Anderhalve week later ging het land in ‘intelligente lockdown’. Van het eeuwfeest kwam (evenals van de feestelijkheden rond de opening van de Utrechtse bibliotheek) weinig meer terecht. Bibliotheekvestigingen bleven dicht. Papieren boeken werden in het voorjaar nog maar mondjesmaat uitgeleend via reserveer-en-afhaaldiensten en bezorging aan huis. De online bibliotheek was er natuurlijk nog wel, en in verband met de lockdown ging de ‘vakantiebieb’ open met e-books die ook gratis te lezen waren voor niet-bibliotheekleden. Het lenen van e-books en luisterboeken kreeg hierdoor een behoorlijke impuls.
Toen tegen de zomer de maatregelen werden losgelaten, keerden leners en bezoekers – en kopers in de fysieke boekhandel – weer terug. Inmiddels (9 november) zitten we in de ’tijdelijk verzwaarde tweede gedeeltelijke lockdown’ en is het nog onduidelijk hoeveel bibliotheekvestigingen in de periode 4-18 november open zullen zijn (het kabinet kondigde eerst een sluiting af, maar kwam daar onder druk van de Tweede Kamer gedeeltelijk van terug). In de boekverkoop is al wel te zien dat de online verkoop van boeken en e-books weer groeit en de verkoop in de fysieke winkels daalt.
Het is nog niet te zeggen of de lockdowns een blijvend effect zullen hebben op de verhouding lezen van papier/lezen van schermen, in het nadeel van papier. Het tijdelijk aangewezen zijn op het lezen van scherm zou tot gewenning en acceptatie kunnen leiden. Dat zou het betoog hieronder kunnen ondergraven. Gezien het ’terugveren’ van het lenen en kopen van papieren boeken in de periode tussen de lockdowns heb ik er vertrouwen in dat het betoog in de kern overeind blijft.

 

We schrijven het jaar tweeduizendtien. Het tijdperk-Balkenende maakt plaats voor het tijdperk-Rutte. Nederland wordt weer eens tweede bij het wereldkampioenschap voetbal. De Stichting Openbare Bibliotheek Schiedam bestaat negentig jaar. En in de openbare bibliotheekwereld begint men goed nerveus te worden van het e-book.

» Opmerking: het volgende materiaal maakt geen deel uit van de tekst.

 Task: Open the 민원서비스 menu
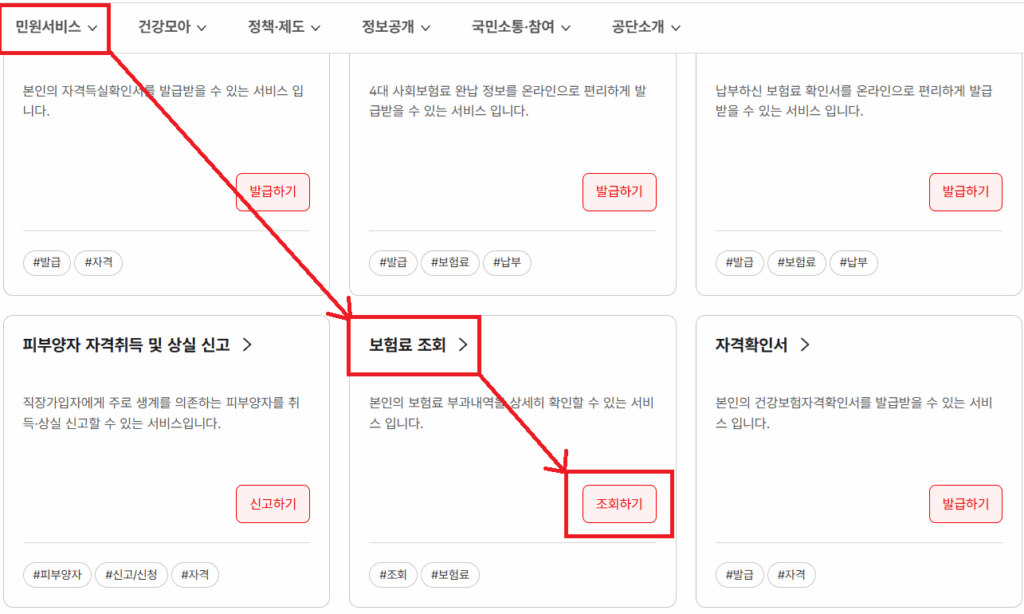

Niet omdat men zélf denkt dat het laatste uur heeft geslagen. Maar omdat de buitenwacht dat wel lijkt te denken. Waarom zouden mensen nog op de fiets door regen en wind naar de bieb gaan als ze maar een paar muisklikken verwijderd zijn van diezelfde boeken, vierentwintig uur per dag, zeven dagen per week? Een e-book kopen is duurder dan een boek lenen, akkoord, maar in buurthuizen en op tennisbanen gaan usb-sticks en cd-roms van hand tot hand met daarop duizenden boektitels. En anders heeft de doorsnee lettervreter altijd wel een handig neefje dat diezelfde titels tijdens een zondagmiddagvisite van het internet kan halen.

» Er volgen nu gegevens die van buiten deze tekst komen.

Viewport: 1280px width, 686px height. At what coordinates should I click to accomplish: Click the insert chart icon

Kortom: in 2010 kon je als bibliotheek je eeuwfeest maar beter achter de rug hebben.

Streaming content
In april van dat jaar stak ik als manager van het kersverse Sectorinstituut Openbare Bibliotheken (SIOB) namens u allen belastinggeld in een universitair onderzoek naar de logistiek van bibliotheekboeken. Dat het transporteren van boeken in wat zo mooi het ‘interbibliothecair leenverkeer’ heet efficiënter georganiseerd kon worden, daar was iedereen het wel over eens. De vraag was alleen hoe, en wat daarmee bespaard kon worden. Je zou het niet denken, maar de oplossing van dat probleem was zo ingewikkeld dat er hogere wiskunde aan te pas moest komen. En die moest weer met vereenvoudigende aannames werken, want zelfs supercomputers hadden er anders dagen voor nodig gehad om de uitkomsten uit te kunnen spuwen.

Dacht ik niet ook dat we in 2015 helemaal over zouden zijn op e-books?

Het duurde niet lang voor een prominente bibliotheekdirecteur zich bij me meldde. Of het nog wel zin had om belastinggeld te steken in onderzoek naar fysieke boeken. Want dacht ik niet ook dat we in 2015 helemaal over zouden zijn op e-books?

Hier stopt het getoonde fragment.